Saturday, October 23, 2010

Son rising

When I worked in a classroom with eight year old children one of my strategies was to reverse roles and concede power to the child. It was playful and often disingenuous on my part. I would get things wrong on purpose so that the child had the experience of correcting and even chiding me.

When I was little my father, whose middle name was Victor, invariably put himself in the position of loser when we boxed and wrestled on the hearth-rug. He so wanted me to have the victory over him, to excel him in strength. It was as if he knew from the start that I would never use my power against him, that I would never knowingly and avoidably give him pain. I never did.
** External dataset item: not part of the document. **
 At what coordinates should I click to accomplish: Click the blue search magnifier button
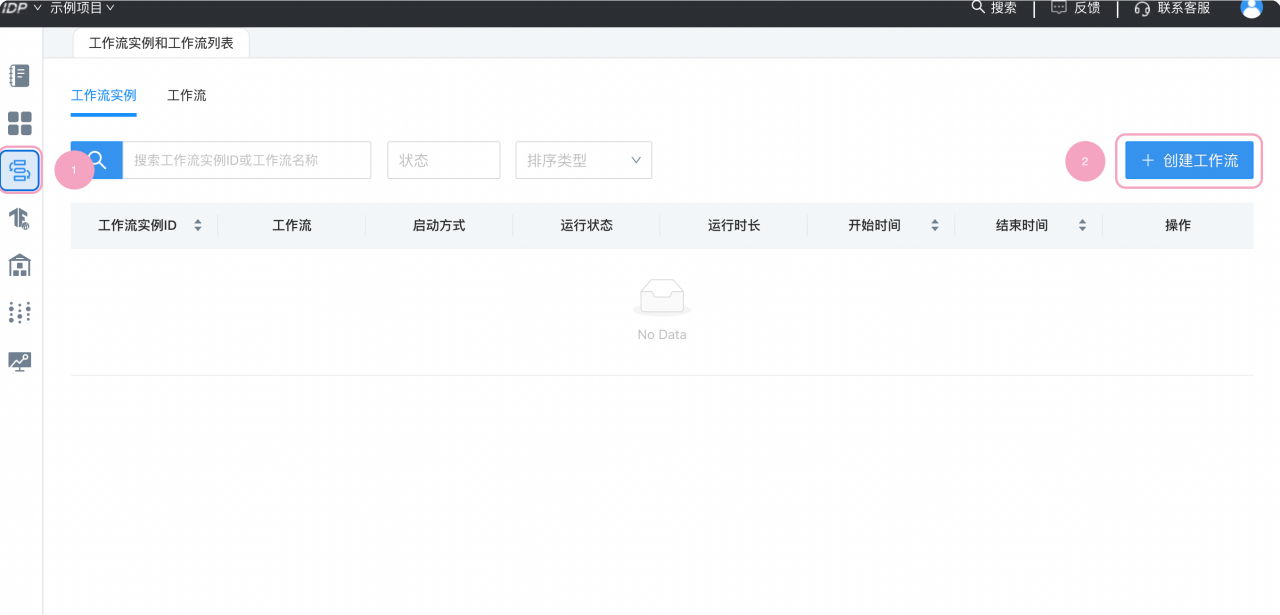point(97,160)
What is more our loving kindness was entirely mutual.

I was reminded of this truly filial relationship during a recent visit to the Octagon Theatre in Bolton. In the play Rafta Rafta a father and his soon to be married son seek to humiliate each other through an arm-wrestling contest. Such a contest between me and my father would have been excruciating. And it never would have worked. We should each have been trying too hard to let the other win.

2 comments:

Anonymous said...

Hi. I am a blog surfer. I noticed your comment about far-fetched ideas. It sort of goes along with the burning question I have had for a long time: Why does anything exist (including God)? The fact that there is material strung throughout the immensity of space forever in all directions gets the wires in my head smoking hot.

Hop in your space ship, set the speed to 99 trillion light years per second, and after one million years, you are still going to be dodging planets and suns.
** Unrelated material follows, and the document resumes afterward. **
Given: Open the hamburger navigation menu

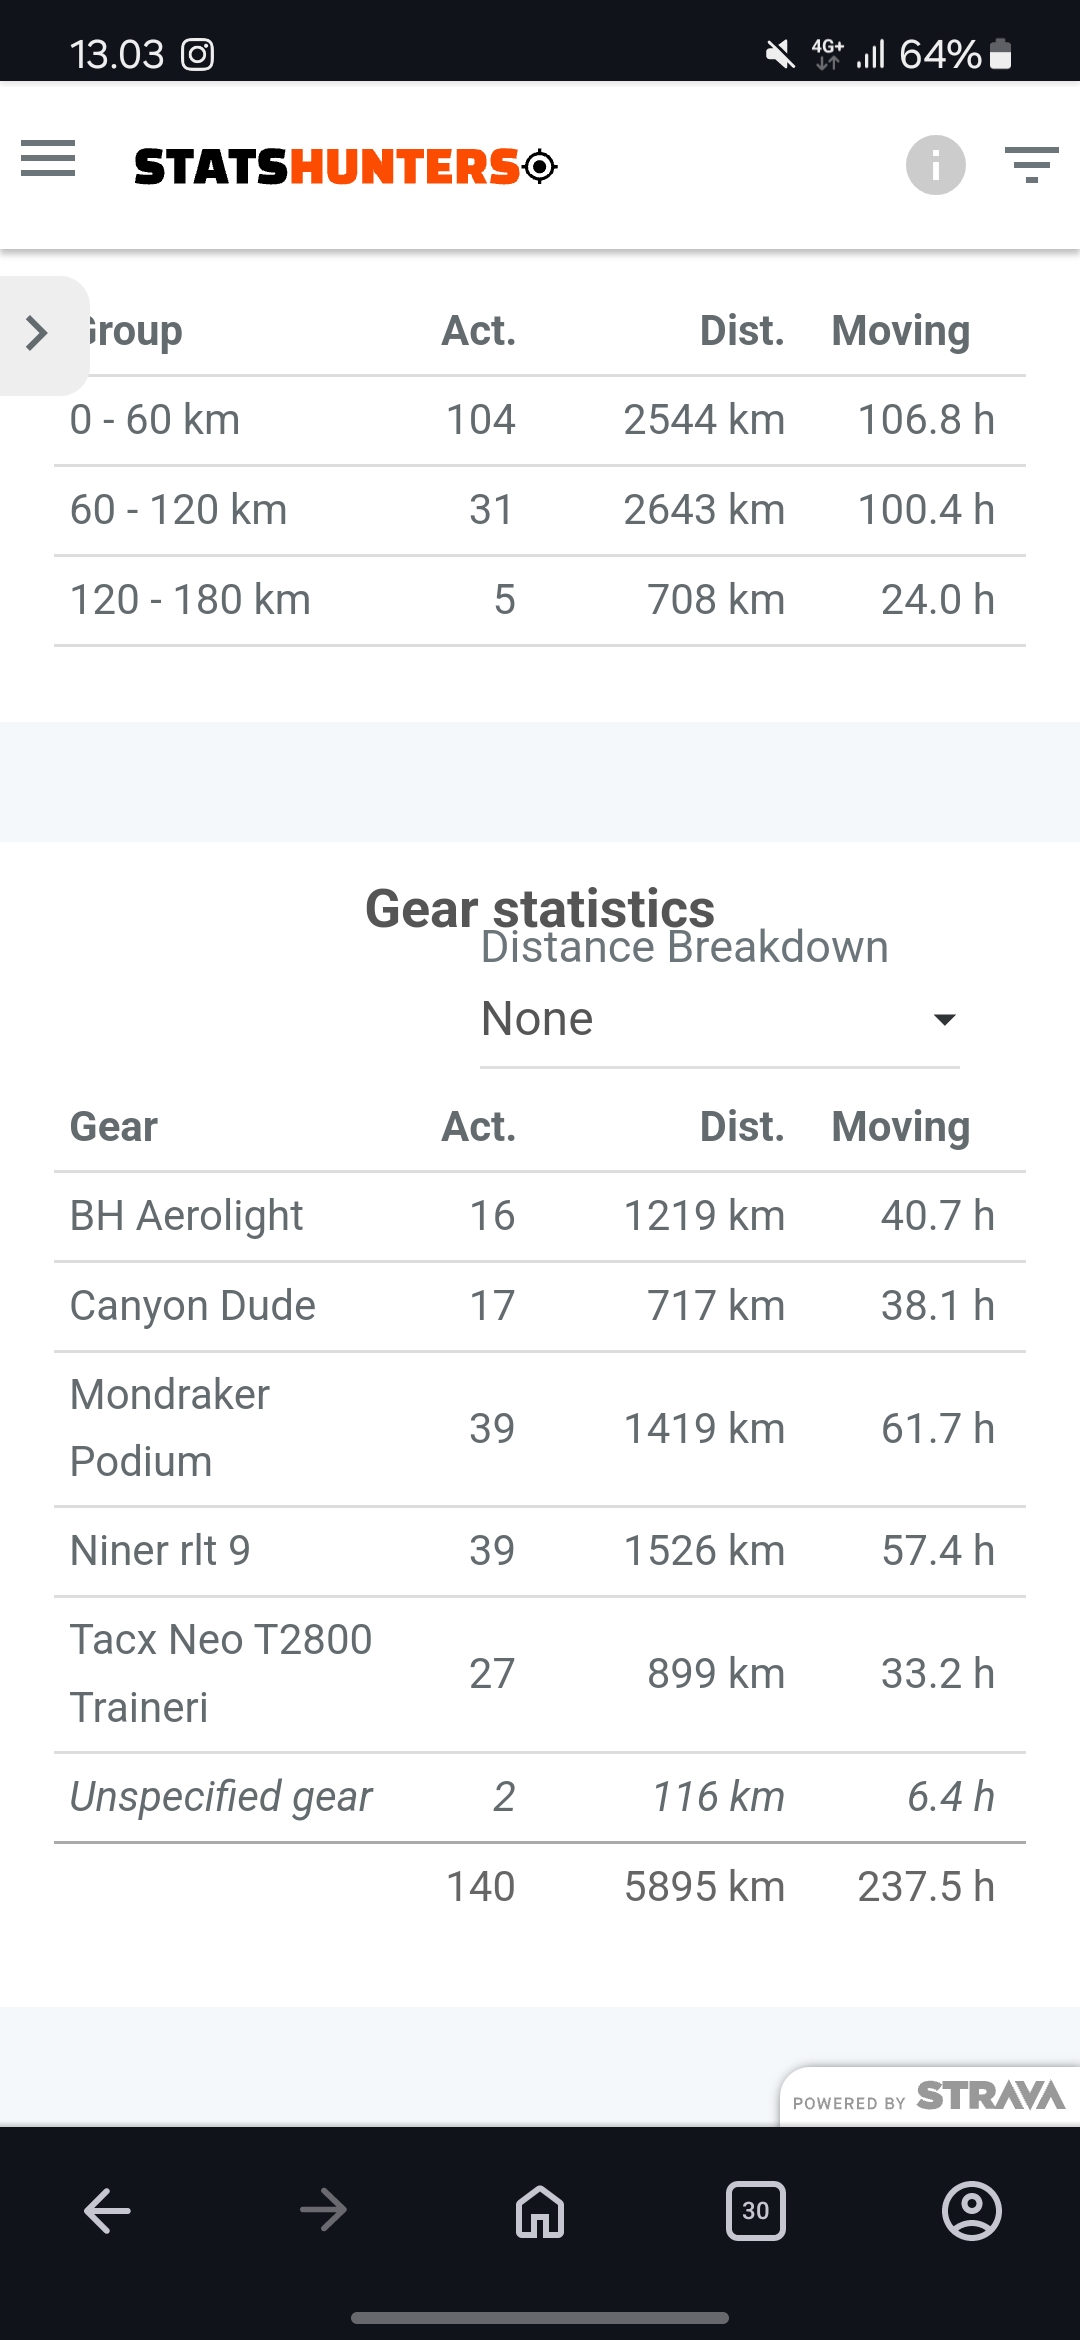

First Stephen Hawking, and last week some knucklehead from the United Nations, said that we ought to avoid contact with aliens from outer space because they just might be dangerous. Actually, the UN nut said, "Humans are most likely not equipped to deal with aliens from outer space." After making that brilliant comment based on nothing but their imaginations, they both said that if we ran into these scarey aliens, they would most likely just be bacteria anyway. Smart people can be So Dumb!
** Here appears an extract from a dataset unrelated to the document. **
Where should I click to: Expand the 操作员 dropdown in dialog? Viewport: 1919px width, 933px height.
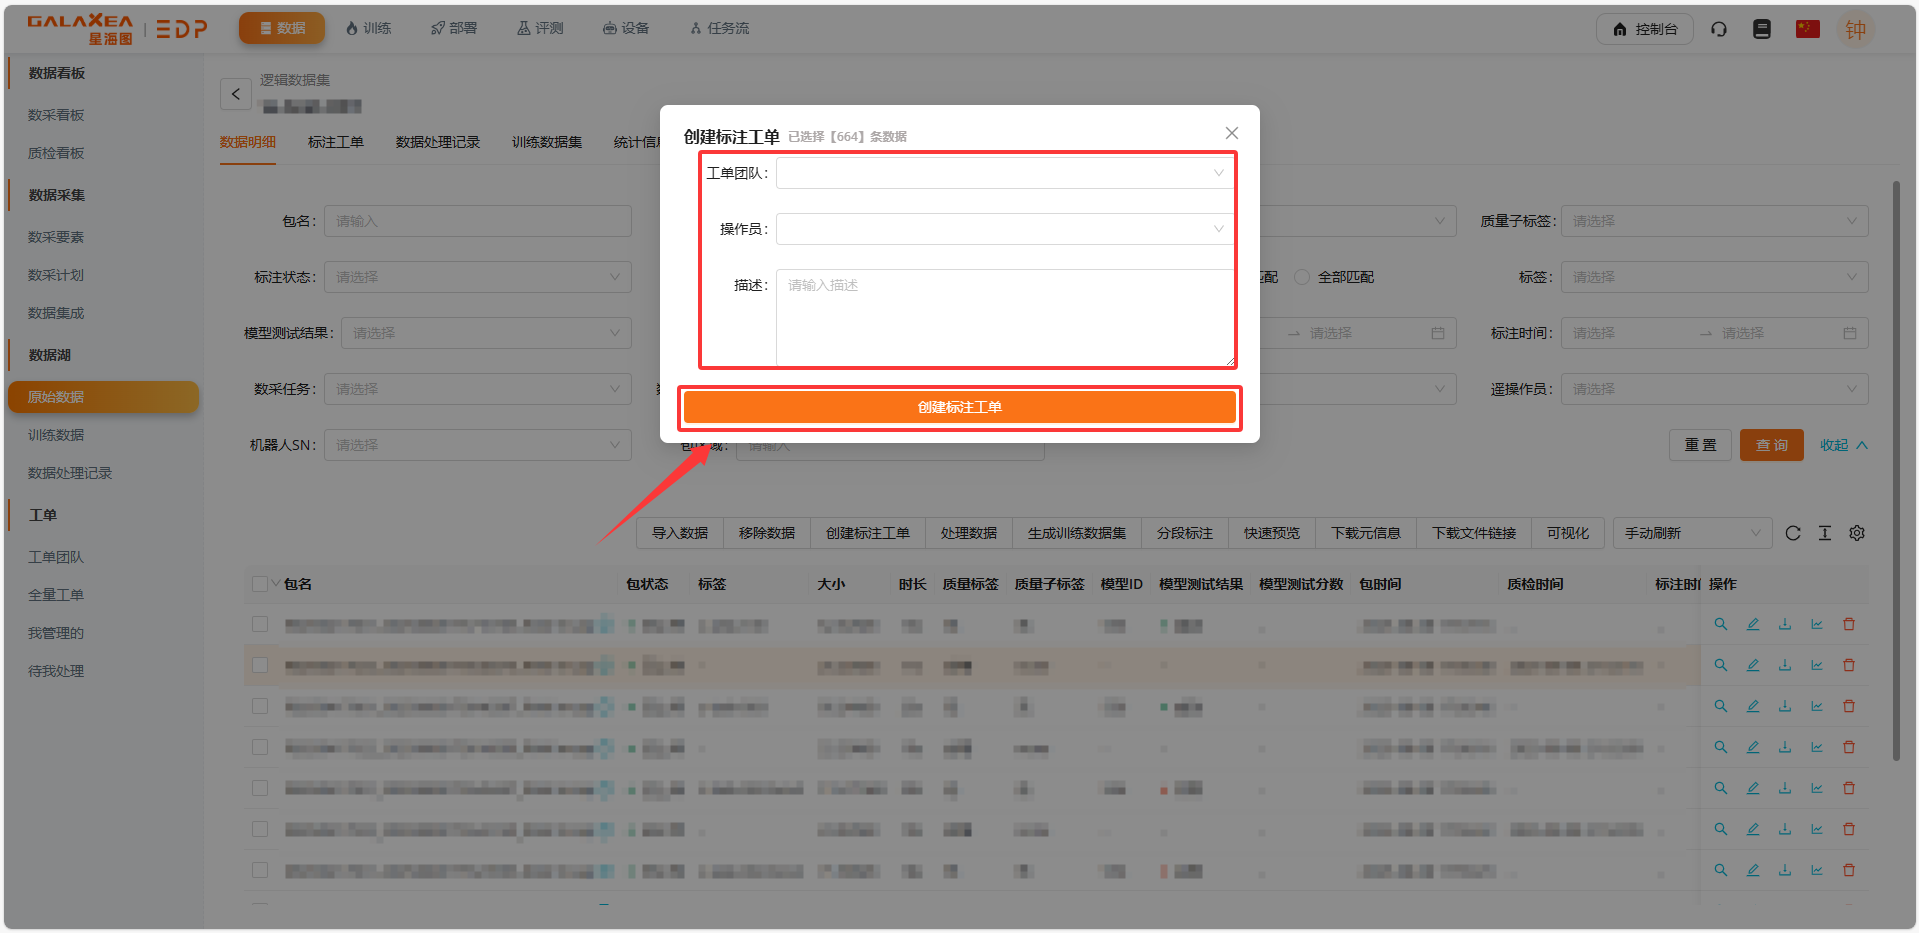tap(1004, 229)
When someone tries to tell me there is no God, I remind him that one would have to be a god to know for a fact that there is no God. Unless you have godlike powers to penetrate the entire universe and all the dimensions of existence, you cannot say there is no such being lurking in the shadows of the stars and constellations.

I also marvel at the scientists who bother to estimate the size of the universe. They are like the mouse in the field, attempting to calculate how many blades of grass there are in the world. They have no idea. Start with Infinity and add two, bozos!

Their primary problem is that they have to start with the current universe being the result of an explosion. This means, of course, there is an outer edge and a finite amount of material. Sorry dudes. You are not even close to reality.

That's all. Thanks for listening.

goodfornowt said...

Dave, thanks for your comments.

May I quote Celia Green:

"On the face of it, there is something rather strange about human psychology.

Human beings live in a state of mind called "sanity" on a small planet in space. They are not quite sure whether the space around them is infinite or not (either way it is unthinkable). If they think about time, they find it inconceivable that it had a beginning. It is also inconceivable that it did not have a beginning. Thoughts of this kind are not disturbing to "sanity", which is obviously a remarkable phenomenon and deserving more recognition."

As CG says, being alive is so disturbing. So why are very few people disturbed by it? And why do we treat disturbed people so harshly?